Among the lines below, copy exactly those from the one with "Screen dimensions: 814x276" through the one with "Task: Clear the display with the C button", counting both ends.

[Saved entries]
**********
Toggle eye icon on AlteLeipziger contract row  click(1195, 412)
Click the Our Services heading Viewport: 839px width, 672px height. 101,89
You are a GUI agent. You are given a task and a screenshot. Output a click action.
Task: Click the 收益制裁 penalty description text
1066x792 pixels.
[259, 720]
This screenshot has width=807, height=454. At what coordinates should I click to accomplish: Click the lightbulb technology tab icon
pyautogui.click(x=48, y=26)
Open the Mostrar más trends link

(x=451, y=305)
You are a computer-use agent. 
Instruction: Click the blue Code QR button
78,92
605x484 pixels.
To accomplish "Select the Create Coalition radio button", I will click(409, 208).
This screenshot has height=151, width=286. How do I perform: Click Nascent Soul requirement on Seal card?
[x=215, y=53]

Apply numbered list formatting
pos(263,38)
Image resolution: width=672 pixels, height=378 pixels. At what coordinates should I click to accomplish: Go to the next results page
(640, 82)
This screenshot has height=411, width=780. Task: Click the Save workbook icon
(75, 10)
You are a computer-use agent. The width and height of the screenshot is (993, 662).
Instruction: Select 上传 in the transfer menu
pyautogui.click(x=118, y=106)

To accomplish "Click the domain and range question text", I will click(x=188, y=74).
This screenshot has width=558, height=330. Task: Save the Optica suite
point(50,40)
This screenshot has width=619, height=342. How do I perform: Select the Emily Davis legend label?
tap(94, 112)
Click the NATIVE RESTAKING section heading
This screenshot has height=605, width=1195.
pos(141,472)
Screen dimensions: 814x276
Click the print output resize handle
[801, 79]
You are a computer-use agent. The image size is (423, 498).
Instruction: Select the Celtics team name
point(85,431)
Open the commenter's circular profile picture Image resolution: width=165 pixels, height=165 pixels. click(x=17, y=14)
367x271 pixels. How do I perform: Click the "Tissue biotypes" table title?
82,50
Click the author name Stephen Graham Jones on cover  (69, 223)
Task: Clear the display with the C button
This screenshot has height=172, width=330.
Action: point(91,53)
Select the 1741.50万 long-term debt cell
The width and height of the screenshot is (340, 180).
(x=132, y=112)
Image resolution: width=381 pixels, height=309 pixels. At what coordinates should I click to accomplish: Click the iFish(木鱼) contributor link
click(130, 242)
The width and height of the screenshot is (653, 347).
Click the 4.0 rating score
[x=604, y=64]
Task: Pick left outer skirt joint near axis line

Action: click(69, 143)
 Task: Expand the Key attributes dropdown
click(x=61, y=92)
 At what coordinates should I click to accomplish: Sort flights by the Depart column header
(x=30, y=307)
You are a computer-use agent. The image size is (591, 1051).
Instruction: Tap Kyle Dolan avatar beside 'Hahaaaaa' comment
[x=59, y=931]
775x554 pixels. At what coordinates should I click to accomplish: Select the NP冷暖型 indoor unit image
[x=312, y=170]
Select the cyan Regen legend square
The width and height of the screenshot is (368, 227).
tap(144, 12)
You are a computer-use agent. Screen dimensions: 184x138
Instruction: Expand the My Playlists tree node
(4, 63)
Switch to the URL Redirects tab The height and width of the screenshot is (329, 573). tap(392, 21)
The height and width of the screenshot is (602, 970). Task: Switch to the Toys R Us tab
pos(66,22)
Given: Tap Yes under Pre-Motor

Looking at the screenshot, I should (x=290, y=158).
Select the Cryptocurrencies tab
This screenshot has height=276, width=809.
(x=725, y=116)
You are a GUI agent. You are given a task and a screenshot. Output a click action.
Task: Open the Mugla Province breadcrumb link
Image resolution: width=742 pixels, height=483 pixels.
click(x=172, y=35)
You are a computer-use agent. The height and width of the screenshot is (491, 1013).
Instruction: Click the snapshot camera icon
**********
FINAL ANSWER:
Screen dimensions: 814x276
Click the print output resize handle
[801, 79]
You are a computer-use agent. The image size is (423, 498).
Instruction: Select the Celtics team name
point(85,431)
Open the commenter's circular profile picture Image resolution: width=165 pixels, height=165 pixels. click(x=17, y=14)
367x271 pixels. How do I perform: Click the "Tissue biotypes" table title?
82,50
Click the author name Stephen Graham Jones on cover  (69, 223)
Task: Clear the display with the C button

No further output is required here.